Controlled release of antibiotics from coated orthopedic implants.

Abstract

Chronic osteomyelitis is one of the most serious complications of orthopedic open fracture treatment. The objective of this study was to develop a biodegradable implant coating with impregnated antibiotics as an adjunct to current therapy. We used a polylactic-co-glycolic acid copolymer (PLGA) as the biodegradable carrier and gentamicin as the antibiotic. Our objectives were to establish elution characteristics of the antibiotic from the polymer, and determine if the coated orthopedic implants would inhibit bacterial growth in vitro. In the elution study, coated implants were incubated in phosphate buffered saline (PBS) at 37 degrees C and sampled daily for gentamicin levels. The in vitro model consisted of test tubes containing Mueller-Hinton culture broth inoculated with 5 x 10(6) cfu of Staphylococcus aureus and incubated at 37 degrees C. The implants were switched to a new set of inoculated tubes each day. Tubes were sampled for colony counting to determine bactericidal effects. Implant coatings consisted of 40 mg of gentamicin as a 20% mixture with PLGA. The elution curve showed an average level of 138 micrograms/mL over 15 days. This local concentration would be more than adequate to kill susceptible organisms.

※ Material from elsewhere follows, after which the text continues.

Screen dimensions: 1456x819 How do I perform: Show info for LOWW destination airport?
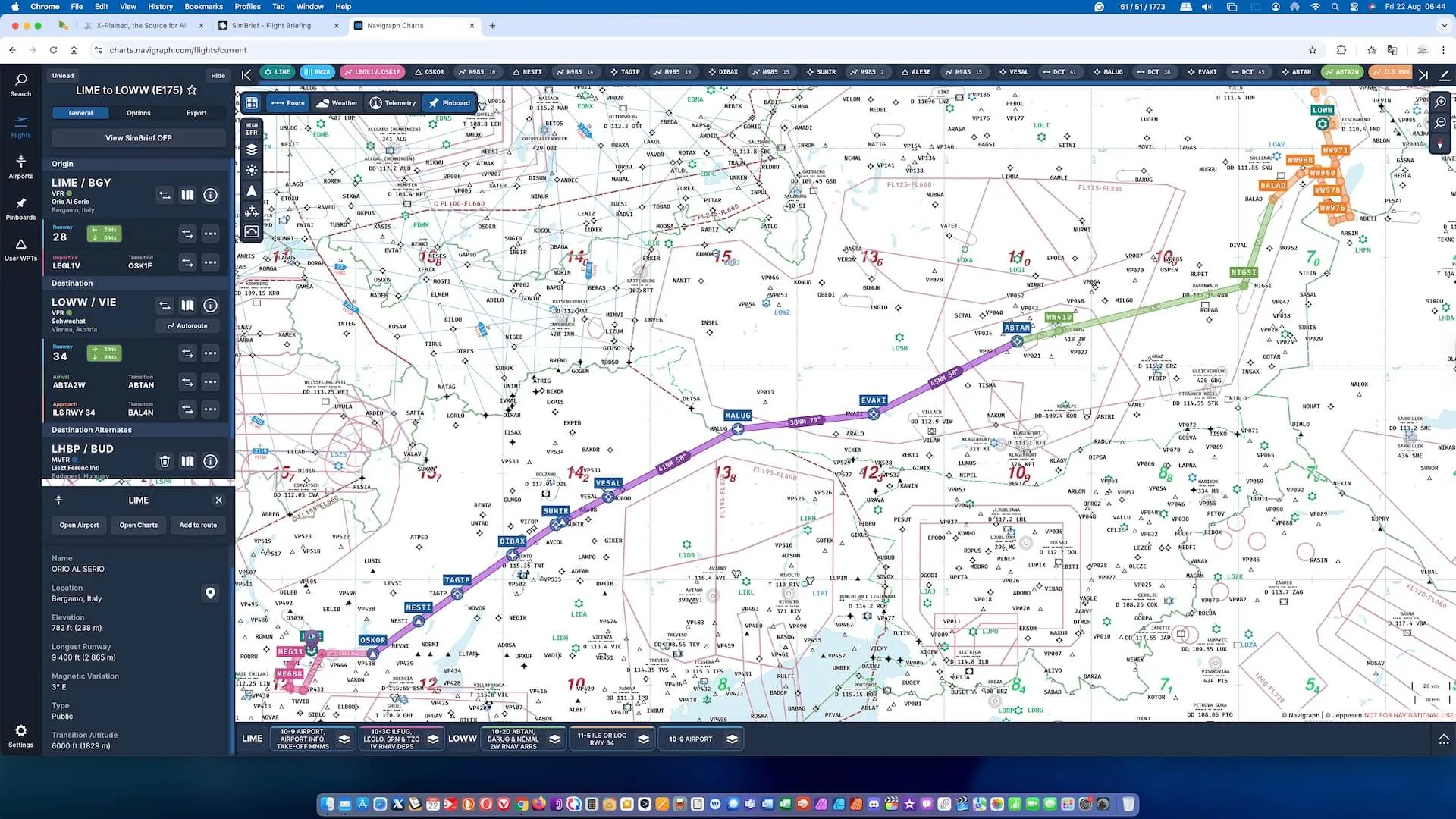click(x=210, y=306)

The in vitro study showed a significant reduction in bacterial growth in the test tubes containing coated implants. Control tubes averaged 2.5 x 10(8) cfu/mL of S.aureus over 24 days. Coated implant tubes averaged 0.9 cfu/mL. This was a reduction of greater than 99.999% (p < 0.0001). This study showed that a thin biodegradable implant coating can be developed with bactericidal activity against the organisms frequently associated with osteomyelitis in cases of open fractures.